Why is this seder night different from all others? This year, no one will have to ask.

Our Passover plans have been totally upended. We're all in different places. Travel itineraries were disrupted, then totally canceled.  

We’re worried about our own health and how we can avoid making anyone else sick. We worry about family members near and far. We worry about the education of our children. 

Our professional lives have been rocked and our income may be compromised. We are seeing shortages of household items we took for granted in our 21st-century lives; and we still have our regular concerns about the state of the nation and the world.

On top of that, making a Passover seder while social distancing? Is it even possible? 

There’s no template for this. Or is there?

In every generation, we have confronted challenge, as Jews or as members of the larger human species.
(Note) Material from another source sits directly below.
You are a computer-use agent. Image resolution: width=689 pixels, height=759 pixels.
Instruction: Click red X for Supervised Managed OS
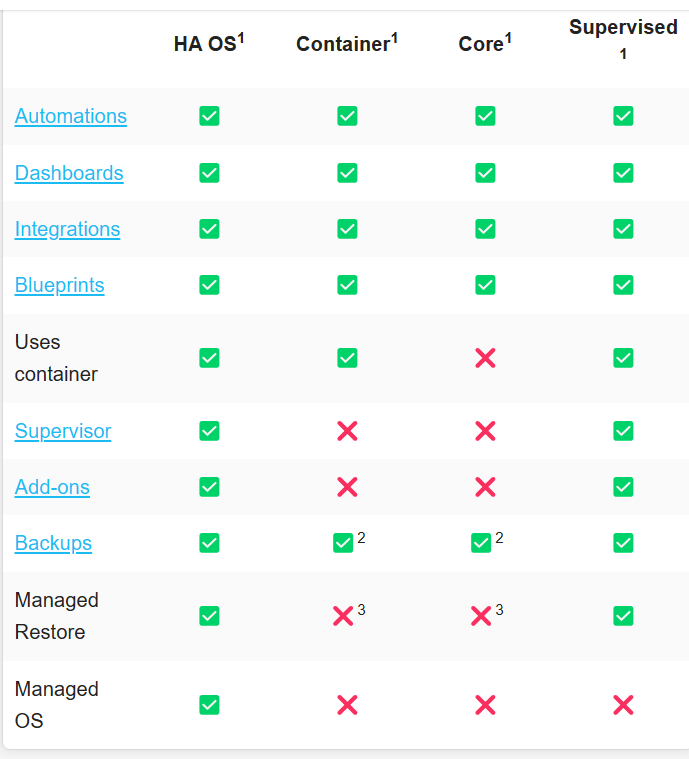click(x=623, y=705)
We suffer loss, we grieve; we feel pain, we need time to recuperate; and then, if we can, we move forward.

The Passover Haggadah is our people's nimble template: it charts the plagues of the past, both literal/medical and metaphorical/spiritual; our history is forged and illuminated by our culture, our culture is shaped and deepend by our history.

This year, we add new selections to the template, new pages to the Haggadah, new perspectives through our contemporary lens. We look to history and culture for coping mechanisms. For me, pop culture is a port in a storm, a lens through which to examine history and deepen my understanding of others.

In this Haggadah in progress, I'm starting with a liberal Haggadah base, and adding pop culture infused pieces as well as other observations on the Jewish themes of the holiday. I hope that these selections bring a smile, spark discussion, or provide additional meaning at your seder tables.

May this Passover be the last we spend in such upheaval, and may we soon be able to say, "next year in a world, once fragmented, again made whole."